▸ Task material
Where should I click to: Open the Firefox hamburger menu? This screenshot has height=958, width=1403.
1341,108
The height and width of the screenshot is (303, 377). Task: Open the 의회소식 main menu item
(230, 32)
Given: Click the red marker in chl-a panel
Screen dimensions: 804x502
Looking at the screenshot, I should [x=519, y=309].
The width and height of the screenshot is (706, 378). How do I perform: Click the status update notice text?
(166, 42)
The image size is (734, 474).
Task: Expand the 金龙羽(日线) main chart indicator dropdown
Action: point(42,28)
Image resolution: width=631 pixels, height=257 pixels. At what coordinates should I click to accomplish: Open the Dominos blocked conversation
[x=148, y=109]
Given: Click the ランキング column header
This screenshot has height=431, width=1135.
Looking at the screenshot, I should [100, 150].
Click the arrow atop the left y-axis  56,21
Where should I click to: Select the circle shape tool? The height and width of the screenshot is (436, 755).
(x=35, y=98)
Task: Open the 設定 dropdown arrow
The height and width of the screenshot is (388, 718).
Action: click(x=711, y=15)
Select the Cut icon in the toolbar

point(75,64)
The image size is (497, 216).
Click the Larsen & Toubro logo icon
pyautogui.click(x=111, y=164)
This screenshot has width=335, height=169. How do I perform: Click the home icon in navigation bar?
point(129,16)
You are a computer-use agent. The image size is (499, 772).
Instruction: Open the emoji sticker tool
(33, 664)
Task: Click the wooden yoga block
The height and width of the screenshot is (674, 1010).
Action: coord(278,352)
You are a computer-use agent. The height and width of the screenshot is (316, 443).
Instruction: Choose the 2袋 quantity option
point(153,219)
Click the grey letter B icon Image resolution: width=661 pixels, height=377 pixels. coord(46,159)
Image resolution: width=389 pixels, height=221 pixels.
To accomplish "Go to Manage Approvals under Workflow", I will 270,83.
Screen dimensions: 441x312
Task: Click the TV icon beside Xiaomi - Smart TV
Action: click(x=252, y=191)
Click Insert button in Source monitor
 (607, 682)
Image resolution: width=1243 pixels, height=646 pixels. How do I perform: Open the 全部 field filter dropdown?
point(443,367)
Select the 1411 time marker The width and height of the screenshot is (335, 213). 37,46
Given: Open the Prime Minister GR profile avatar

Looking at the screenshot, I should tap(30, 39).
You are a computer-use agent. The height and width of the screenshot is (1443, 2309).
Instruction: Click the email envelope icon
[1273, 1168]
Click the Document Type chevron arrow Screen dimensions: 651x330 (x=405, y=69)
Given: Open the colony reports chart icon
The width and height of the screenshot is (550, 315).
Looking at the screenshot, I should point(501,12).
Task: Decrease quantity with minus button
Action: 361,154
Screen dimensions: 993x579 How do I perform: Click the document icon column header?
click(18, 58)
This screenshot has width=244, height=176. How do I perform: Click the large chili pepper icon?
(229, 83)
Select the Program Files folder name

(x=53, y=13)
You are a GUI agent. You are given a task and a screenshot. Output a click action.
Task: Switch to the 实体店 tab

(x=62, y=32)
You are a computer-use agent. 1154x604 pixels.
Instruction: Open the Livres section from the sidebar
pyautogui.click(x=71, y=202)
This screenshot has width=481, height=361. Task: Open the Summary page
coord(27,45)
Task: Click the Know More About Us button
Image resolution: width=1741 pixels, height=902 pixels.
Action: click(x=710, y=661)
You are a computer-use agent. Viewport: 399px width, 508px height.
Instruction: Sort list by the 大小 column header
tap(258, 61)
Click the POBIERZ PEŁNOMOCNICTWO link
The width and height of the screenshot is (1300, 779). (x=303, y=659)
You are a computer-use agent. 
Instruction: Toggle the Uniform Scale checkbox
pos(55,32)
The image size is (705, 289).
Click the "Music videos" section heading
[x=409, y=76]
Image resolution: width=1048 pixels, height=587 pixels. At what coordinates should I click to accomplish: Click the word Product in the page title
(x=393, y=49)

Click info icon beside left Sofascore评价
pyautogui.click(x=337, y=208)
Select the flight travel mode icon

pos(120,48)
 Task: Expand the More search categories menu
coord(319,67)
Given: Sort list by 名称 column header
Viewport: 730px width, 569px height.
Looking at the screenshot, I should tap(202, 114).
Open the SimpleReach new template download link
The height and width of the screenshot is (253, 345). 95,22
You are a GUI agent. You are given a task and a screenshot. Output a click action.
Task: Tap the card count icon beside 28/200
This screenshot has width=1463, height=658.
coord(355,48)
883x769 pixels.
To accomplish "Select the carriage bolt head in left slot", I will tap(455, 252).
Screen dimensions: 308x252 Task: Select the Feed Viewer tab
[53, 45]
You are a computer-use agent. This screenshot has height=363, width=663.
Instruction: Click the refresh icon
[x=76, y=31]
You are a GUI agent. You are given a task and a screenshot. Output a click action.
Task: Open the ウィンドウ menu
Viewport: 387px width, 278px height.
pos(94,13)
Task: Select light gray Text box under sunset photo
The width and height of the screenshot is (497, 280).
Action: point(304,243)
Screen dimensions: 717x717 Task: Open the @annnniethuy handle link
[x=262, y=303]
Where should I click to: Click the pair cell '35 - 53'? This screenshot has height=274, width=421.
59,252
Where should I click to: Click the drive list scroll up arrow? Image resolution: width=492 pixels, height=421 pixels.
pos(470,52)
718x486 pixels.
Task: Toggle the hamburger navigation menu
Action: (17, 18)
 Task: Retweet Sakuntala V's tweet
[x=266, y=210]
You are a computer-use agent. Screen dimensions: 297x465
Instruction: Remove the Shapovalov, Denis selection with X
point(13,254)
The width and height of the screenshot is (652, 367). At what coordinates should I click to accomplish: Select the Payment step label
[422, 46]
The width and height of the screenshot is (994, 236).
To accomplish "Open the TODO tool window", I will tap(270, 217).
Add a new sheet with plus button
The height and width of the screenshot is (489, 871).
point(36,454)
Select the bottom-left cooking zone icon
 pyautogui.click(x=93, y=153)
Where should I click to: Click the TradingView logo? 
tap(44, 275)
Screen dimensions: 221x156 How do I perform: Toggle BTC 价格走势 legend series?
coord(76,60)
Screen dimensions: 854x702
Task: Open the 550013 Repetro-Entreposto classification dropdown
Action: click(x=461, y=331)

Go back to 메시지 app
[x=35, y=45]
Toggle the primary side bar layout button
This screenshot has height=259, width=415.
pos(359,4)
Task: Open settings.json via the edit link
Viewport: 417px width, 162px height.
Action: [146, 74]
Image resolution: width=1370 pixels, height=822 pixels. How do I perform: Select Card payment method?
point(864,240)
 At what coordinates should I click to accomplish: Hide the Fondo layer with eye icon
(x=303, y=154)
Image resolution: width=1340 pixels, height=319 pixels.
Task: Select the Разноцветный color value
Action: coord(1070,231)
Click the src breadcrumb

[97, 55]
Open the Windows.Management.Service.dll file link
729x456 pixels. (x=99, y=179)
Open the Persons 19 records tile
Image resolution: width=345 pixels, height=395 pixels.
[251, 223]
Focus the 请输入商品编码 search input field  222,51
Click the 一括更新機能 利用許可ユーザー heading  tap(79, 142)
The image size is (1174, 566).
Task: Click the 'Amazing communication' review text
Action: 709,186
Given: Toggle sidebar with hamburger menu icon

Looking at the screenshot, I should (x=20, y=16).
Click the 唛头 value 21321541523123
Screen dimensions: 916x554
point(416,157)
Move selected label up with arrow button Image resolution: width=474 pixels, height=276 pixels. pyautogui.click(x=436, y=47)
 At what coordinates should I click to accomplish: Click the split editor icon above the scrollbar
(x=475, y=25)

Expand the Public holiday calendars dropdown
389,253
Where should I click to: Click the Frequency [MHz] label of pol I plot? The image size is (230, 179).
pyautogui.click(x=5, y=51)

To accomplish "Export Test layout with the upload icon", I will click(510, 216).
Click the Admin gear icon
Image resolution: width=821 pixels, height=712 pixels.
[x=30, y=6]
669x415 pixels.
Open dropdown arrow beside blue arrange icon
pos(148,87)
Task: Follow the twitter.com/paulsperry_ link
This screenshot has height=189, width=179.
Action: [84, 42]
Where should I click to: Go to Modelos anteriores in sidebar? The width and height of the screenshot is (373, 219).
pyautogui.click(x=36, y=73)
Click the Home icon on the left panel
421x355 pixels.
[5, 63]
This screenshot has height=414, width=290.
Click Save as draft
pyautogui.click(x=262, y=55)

▸ Aim
Can you transcribe the lines of the records exactly, beginning at the line that contains "Given: Open the colony reports chart icon" and stopping after the line that contains "(x=53, y=13)"?

▸ Reply to the exercise
Given: Open the colony reports chart icon
The width and height of the screenshot is (550, 315).
Looking at the screenshot, I should point(501,12).
Task: Decrease quantity with minus button
Action: 361,154
Screen dimensions: 993x579 How do I perform: Click the document icon column header?
click(18, 58)
This screenshot has width=244, height=176. How do I perform: Click the large chili pepper icon?
(229, 83)
Select the Program Files folder name

(x=53, y=13)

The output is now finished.